C. elegans Paper Classification with Neural Networks

goldturtle edited this page Apr 18, 2024 · 20 revisions

These instructions are based on an updated version of the Neural Network software.

Deploy Working Directory

Change to the directory you want the classifier directory to be hosted in and unpack the tar file:

tar xvfz classifier.tgz

Then change into the classifier directory

cd classifier

Load the docker image

docker load < tpnn.docker.image.tar.gz

Populate the Text Directory

Put plain text files of documents that are to be classified in the directory

fulltext.text

that is located in the classifier/ directory. The system allows for incremental classifications, i.e., you can add more files into the directory and run the classification again. The script compares files in the fulltext.text/ directory with the fulltext.span/ directory, and only new files are processed. If you want to run a classification from scratch, delete all files within the fulltext.span/ directory.

  • Start the Docker Image

Run

./run_tpnn.sh <full path of classifier directory>

This gets you into a bash shell within the Docker container.
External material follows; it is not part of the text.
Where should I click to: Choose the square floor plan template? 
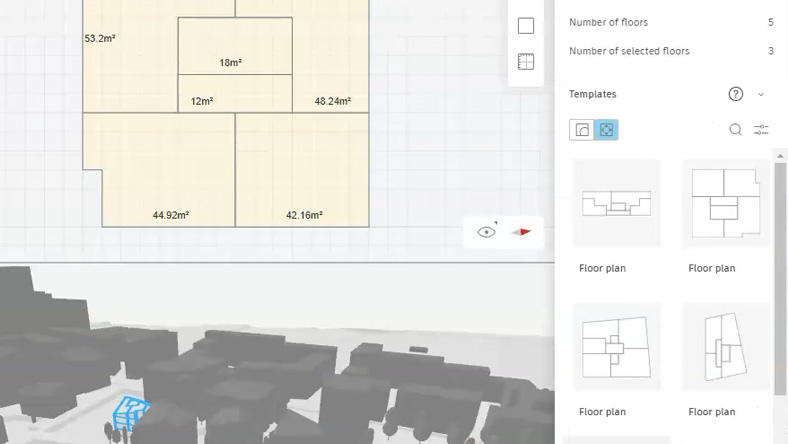(x=726, y=204)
  • Run the Classification

Change to the directory /data/textpresso/ with

cd /data/textpresso

and then run

./classifyPapers.3.0.sh

It runs inferences with models that are stored in /data/textpresso/models4production. Which of these models are used is specified in the ./classifyPapers.3.0.sh script.

Results

Results are stored in the two directories records/ and html/. Each run is identified by a directory within these directories, named after the date and time when the classification script was run (UTC time). The records/ directory contains lists for each class with a score ranging from 0 to 100, 100 strongly indicating that the paper belongs to the corresponding class, and 0 indicating that it does not. The html/ directory contains HTML files displaying the results in HTML format. The scores are mapped to a confidence level of NEG, LOW, MEDIUM and HIGH, and the papers are linked to a curation-specific site. The base URL may be modified in the ./classifyPapers.3.0.sh script. Note that the filenames provided in the fulltext.text/ directory are used as paper identifiers to form the corresponding links. This may have to be modified in the ./classifyPapers.3.0.sh script to accommodate particular requirements.